▶ _Records shown_
-=-=-=-=-

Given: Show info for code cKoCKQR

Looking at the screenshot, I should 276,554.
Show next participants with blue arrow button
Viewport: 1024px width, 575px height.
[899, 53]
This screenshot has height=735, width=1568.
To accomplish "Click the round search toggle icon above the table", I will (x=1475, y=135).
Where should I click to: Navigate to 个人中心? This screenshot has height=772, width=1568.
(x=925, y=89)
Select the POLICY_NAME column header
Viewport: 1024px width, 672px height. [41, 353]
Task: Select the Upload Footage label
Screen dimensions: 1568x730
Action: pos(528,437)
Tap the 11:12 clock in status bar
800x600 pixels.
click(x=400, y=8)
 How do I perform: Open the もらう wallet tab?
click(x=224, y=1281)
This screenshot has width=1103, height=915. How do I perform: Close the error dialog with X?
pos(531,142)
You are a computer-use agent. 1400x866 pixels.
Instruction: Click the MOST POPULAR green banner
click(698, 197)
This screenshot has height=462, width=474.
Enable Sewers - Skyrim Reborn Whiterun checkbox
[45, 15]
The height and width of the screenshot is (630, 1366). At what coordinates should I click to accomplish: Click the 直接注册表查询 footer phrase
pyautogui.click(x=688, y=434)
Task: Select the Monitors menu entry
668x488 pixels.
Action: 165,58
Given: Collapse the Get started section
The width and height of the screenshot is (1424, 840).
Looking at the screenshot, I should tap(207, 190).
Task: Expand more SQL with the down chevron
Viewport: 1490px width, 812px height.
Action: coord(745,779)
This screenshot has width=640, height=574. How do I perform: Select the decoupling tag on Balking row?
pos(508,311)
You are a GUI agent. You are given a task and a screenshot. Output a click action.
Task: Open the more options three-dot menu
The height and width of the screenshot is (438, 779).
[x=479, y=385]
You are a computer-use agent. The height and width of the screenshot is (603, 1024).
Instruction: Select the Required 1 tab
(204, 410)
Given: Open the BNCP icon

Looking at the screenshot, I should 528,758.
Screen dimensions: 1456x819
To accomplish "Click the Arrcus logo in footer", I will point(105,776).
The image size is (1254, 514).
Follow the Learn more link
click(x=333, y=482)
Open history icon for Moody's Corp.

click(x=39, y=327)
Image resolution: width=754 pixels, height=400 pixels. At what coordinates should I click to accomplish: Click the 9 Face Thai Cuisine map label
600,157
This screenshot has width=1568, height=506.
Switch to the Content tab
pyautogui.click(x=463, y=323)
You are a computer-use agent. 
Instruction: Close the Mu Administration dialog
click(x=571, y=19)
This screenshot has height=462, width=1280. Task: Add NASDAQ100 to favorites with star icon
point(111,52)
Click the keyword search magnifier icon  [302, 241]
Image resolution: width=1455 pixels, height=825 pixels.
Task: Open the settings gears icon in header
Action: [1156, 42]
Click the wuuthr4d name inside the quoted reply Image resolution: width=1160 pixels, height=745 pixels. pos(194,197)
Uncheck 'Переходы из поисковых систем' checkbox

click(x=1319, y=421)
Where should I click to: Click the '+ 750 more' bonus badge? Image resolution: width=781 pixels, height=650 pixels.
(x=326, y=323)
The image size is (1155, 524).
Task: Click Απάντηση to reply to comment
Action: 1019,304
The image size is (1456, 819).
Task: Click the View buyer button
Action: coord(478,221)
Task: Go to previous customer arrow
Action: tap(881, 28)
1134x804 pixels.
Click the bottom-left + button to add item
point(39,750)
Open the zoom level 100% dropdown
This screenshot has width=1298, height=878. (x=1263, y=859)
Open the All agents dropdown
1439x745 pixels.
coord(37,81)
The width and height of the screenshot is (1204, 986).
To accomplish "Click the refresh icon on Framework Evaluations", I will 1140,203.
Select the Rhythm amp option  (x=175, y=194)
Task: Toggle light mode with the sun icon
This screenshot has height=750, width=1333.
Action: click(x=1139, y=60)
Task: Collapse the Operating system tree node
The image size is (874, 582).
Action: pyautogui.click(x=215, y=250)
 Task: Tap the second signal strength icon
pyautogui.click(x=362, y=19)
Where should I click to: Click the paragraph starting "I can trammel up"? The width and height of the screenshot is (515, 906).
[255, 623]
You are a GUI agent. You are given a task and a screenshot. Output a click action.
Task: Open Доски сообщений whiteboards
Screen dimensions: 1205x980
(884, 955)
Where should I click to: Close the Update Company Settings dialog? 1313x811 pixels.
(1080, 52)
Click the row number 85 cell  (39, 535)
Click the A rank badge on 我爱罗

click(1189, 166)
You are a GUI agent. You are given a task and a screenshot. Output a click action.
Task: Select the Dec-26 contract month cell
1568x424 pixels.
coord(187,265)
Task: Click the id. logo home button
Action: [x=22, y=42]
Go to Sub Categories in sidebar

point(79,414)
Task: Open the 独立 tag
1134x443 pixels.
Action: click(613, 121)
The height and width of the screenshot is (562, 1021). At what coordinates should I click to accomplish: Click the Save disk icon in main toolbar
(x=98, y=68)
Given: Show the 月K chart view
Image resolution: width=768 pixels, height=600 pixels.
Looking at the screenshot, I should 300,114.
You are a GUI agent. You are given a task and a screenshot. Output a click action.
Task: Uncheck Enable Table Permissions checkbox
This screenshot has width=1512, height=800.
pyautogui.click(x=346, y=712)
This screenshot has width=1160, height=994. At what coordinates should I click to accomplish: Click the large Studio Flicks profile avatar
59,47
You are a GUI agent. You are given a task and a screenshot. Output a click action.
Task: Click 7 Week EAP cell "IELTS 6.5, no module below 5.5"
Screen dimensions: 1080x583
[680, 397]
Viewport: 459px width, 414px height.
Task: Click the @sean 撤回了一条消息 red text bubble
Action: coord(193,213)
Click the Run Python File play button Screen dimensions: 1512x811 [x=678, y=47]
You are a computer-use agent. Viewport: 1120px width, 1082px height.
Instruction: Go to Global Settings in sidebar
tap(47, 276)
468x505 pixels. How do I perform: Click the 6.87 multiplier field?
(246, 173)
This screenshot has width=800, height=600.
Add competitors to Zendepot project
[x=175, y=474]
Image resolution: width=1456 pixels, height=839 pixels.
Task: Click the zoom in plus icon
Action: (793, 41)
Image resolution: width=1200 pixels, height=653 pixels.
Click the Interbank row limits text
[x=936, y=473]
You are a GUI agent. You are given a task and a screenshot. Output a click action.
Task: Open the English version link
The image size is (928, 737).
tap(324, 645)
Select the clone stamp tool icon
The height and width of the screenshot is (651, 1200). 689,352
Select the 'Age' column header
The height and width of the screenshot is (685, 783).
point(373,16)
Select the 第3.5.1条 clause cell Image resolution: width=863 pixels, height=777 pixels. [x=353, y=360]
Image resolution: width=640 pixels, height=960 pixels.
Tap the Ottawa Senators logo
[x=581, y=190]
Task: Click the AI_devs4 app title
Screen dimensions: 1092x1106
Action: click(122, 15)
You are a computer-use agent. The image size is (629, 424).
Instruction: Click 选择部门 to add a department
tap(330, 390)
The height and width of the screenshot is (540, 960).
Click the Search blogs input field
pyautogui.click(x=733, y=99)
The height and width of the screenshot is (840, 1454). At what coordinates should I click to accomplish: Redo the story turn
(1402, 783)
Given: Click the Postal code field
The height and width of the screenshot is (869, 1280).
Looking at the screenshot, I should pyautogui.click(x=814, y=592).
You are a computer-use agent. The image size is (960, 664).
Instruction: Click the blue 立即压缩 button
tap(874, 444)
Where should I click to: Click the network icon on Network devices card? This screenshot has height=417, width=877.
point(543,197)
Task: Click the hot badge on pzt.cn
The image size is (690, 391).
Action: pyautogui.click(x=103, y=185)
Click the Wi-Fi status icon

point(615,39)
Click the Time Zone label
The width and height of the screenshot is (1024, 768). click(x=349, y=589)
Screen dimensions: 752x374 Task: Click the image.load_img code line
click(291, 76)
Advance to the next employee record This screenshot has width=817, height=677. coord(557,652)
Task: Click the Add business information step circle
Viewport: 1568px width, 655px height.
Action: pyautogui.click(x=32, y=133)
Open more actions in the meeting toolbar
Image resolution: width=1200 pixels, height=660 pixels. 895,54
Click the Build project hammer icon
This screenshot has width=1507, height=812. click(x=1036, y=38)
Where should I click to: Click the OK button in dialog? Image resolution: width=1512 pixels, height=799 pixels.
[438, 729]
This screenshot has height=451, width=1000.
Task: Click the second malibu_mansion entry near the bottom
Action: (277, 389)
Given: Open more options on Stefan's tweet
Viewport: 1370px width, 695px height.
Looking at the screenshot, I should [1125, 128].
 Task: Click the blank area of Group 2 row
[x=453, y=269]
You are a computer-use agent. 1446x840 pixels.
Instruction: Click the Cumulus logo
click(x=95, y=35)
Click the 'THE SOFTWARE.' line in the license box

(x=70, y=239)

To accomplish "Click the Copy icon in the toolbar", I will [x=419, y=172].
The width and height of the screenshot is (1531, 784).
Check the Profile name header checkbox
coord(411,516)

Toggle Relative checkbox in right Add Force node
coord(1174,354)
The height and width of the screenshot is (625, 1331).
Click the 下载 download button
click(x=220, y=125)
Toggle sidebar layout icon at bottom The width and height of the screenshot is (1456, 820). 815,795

-=-=-=-=-

▶ _Written request_
Retype the rows from the line containing "The height and width of the screenshot is (840, 1454)." through the line containing "tap(874, 444)", including both of those lines, reproducing each one precisely.

▶ _Correct answer_
The height and width of the screenshot is (840, 1454). At what coordinates should I click to accomplish: Redo the story turn
(1402, 783)
Given: Click the Postal code field
The height and width of the screenshot is (869, 1280).
Looking at the screenshot, I should pyautogui.click(x=814, y=592).
You are a computer-use agent. The image size is (960, 664).
Instruction: Click the blue 立即压缩 button
tap(874, 444)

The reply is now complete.